Example: Risk agent ignores credit agent's "high risk" assessment and still recommends approval.

Category 3: Task Verification

Missing Verification Steps: No validation of outputs
Incorrect Success Criteria: Wrong definition of task completion
Premature Termination: Agent stops before task is done

Example: Orchestrator returns decision without verifying all agents completed assessments.

Key Insight: Many failures stem from poor system design, not model performance.

Mitigation: Better orchestration strategies, clear role definitions, explicit verification steps.

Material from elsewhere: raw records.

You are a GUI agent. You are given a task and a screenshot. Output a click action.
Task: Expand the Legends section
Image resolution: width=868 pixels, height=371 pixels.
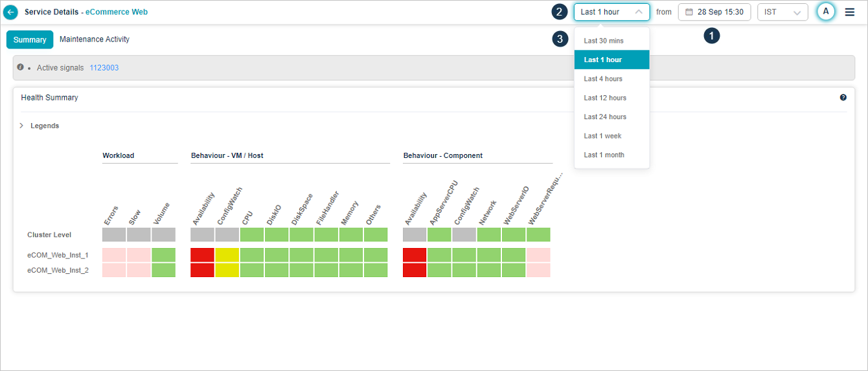pos(22,126)
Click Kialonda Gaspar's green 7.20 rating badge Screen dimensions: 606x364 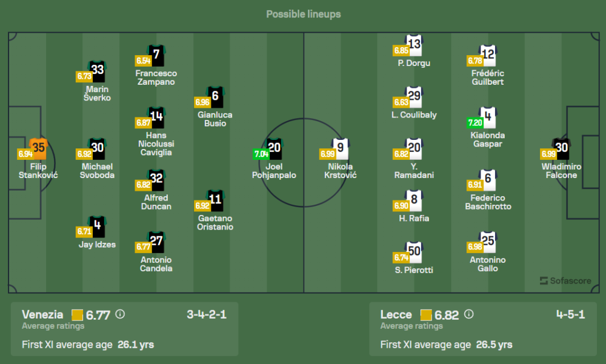click(x=475, y=122)
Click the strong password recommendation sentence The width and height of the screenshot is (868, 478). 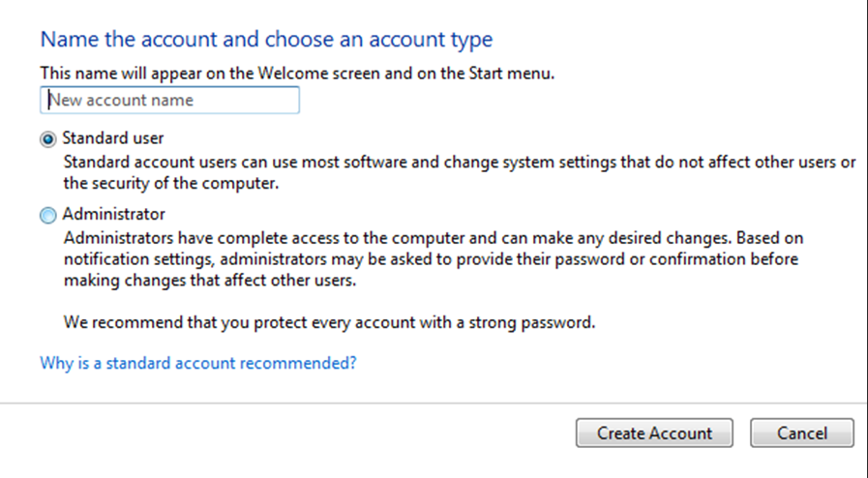[x=329, y=321]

Root Cause Analysis Framework

# tests/evals/error_analysis/root_cause_analyzer.py
class RootCauseAnalyzer:
    """Systematic root cause analysis for failures"""

    ERROR_TAXONOMY = {
        "MEMORY_ERROR": {
            "indicators": ["duplicate action", "context loss", "forgotten state"],
            "root_causes": ["insufficient context window", "poor state tracking"],
            "fixes": ["increase context", "add explicit state management"]
        },
        "PLANNING_ERROR": {
            "indicators": ["skipped step", "wrong order", "incomplete workflow"],
            "root_causes": ["unclear instructions", "missing constraints"],
            "fixes": ["clarify persona instructions", "add workflow validation"]
        },
        "ACTION_ERROR": {
            "indicators": ["wrong tool", "invalid parameters", "malformed request"],
            "root_causes": ["poor tool descriptions", "weak validation"],
            "fixes": ["improve tool docs", "add parameter validation"]
        }
    }

    def analyze_failure(self, trace: AgentTrace, error: Exception) -> RootCauseReport:
        """Identify root cause and recommend fixes"""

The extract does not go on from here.